Provided information
::::
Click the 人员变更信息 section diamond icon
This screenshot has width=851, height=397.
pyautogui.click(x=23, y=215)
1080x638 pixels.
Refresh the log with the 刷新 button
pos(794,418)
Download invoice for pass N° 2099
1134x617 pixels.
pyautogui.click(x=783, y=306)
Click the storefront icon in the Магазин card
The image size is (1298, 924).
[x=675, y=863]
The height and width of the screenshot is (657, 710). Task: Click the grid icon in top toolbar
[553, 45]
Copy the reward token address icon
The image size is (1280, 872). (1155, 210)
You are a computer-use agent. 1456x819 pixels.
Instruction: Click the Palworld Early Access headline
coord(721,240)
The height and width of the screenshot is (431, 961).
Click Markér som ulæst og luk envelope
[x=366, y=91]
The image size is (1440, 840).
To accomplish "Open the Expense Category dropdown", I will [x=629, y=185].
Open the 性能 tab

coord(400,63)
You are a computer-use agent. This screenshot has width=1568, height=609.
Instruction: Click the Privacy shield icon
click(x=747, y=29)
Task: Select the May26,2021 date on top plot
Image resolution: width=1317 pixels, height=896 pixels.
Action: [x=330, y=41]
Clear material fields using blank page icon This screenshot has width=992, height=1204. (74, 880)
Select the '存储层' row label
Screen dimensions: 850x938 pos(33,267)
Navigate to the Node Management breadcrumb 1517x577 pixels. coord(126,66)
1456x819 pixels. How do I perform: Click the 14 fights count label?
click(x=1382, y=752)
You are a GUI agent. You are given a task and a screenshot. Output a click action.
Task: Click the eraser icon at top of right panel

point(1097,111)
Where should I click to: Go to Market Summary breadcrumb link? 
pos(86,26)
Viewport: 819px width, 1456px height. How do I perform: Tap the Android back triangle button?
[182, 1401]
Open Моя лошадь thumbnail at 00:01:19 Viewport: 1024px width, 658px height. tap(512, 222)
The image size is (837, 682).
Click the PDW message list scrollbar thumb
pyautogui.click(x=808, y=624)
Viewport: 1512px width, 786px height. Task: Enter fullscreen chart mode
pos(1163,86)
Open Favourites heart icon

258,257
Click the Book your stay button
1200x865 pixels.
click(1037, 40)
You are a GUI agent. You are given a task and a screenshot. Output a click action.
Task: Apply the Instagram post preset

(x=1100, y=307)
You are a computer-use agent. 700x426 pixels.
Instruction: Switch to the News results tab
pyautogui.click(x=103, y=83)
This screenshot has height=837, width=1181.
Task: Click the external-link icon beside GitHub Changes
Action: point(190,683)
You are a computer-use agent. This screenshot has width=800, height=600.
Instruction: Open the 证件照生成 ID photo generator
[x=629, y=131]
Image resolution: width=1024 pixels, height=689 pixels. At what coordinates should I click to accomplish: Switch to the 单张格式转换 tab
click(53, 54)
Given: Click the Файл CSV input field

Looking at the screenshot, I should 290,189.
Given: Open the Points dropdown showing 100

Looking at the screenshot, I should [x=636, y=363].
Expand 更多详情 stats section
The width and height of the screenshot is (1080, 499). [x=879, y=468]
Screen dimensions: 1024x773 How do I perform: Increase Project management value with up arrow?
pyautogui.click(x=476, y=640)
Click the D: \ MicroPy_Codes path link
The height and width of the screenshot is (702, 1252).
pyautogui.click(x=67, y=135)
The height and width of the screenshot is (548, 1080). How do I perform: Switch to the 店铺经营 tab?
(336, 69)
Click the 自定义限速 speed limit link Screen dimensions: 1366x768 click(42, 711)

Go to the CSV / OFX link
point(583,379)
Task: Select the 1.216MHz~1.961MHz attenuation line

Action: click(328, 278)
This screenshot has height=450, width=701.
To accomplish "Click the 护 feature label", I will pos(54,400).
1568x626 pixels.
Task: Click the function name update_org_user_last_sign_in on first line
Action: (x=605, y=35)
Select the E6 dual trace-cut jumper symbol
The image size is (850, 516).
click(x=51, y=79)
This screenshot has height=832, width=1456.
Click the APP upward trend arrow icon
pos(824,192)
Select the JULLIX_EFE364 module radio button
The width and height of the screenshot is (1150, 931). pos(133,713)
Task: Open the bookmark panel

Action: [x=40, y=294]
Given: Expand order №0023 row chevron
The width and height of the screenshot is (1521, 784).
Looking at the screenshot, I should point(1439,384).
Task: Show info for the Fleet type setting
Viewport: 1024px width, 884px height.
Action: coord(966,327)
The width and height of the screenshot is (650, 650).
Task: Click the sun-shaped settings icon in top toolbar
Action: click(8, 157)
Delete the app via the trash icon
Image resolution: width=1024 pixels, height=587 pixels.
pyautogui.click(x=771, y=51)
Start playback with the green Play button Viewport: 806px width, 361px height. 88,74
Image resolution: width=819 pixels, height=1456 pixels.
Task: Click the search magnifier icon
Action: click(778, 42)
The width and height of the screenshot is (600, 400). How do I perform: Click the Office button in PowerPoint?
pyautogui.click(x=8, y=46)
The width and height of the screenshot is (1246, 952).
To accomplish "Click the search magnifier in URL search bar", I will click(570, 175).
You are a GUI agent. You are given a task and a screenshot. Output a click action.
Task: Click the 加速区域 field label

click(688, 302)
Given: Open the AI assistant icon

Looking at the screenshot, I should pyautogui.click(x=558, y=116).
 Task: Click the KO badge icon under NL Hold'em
::::
Problem statement
Precisely the lines between those holding "has width=800, height=600." and "Task: Show info for the Fleet type setting", inclusive, are to be reproduced from the listing above, with nothing added.

Expected answer
You are a computer-use agent. This screenshot has width=800, height=600.
Instruction: Open the 证件照生成 ID photo generator
[x=629, y=131]
Image resolution: width=1024 pixels, height=689 pixels. At what coordinates should I click to accomplish: Switch to the 单张格式转换 tab
click(53, 54)
Given: Click the Файл CSV input field

Looking at the screenshot, I should 290,189.
Given: Open the Points dropdown showing 100

Looking at the screenshot, I should [x=636, y=363].
Expand 更多详情 stats section
The width and height of the screenshot is (1080, 499). [x=879, y=468]
Screen dimensions: 1024x773 How do I perform: Increase Project management value with up arrow?
pyautogui.click(x=476, y=640)
Click the D: \ MicroPy_Codes path link
The height and width of the screenshot is (702, 1252).
pyautogui.click(x=67, y=135)
The height and width of the screenshot is (548, 1080). How do I perform: Switch to the 店铺经营 tab?
(336, 69)
Click the 自定义限速 speed limit link Screen dimensions: 1366x768 click(42, 711)

Go to the CSV / OFX link
point(583,379)
Task: Select the 1.216MHz~1.961MHz attenuation line

Action: click(328, 278)
This screenshot has height=450, width=701.
To accomplish "Click the 护 feature label", I will pos(54,400).
1568x626 pixels.
Task: Click the function name update_org_user_last_sign_in on first line
Action: (x=605, y=35)
Select the E6 dual trace-cut jumper symbol
The image size is (850, 516).
click(x=51, y=79)
This screenshot has height=832, width=1456.
Click the APP upward trend arrow icon
pos(824,192)
Select the JULLIX_EFE364 module radio button
The width and height of the screenshot is (1150, 931). pos(133,713)
Task: Open the bookmark panel

Action: [x=40, y=294]
Given: Expand order №0023 row chevron
The width and height of the screenshot is (1521, 784).
Looking at the screenshot, I should point(1439,384).
Task: Show info for the Fleet type setting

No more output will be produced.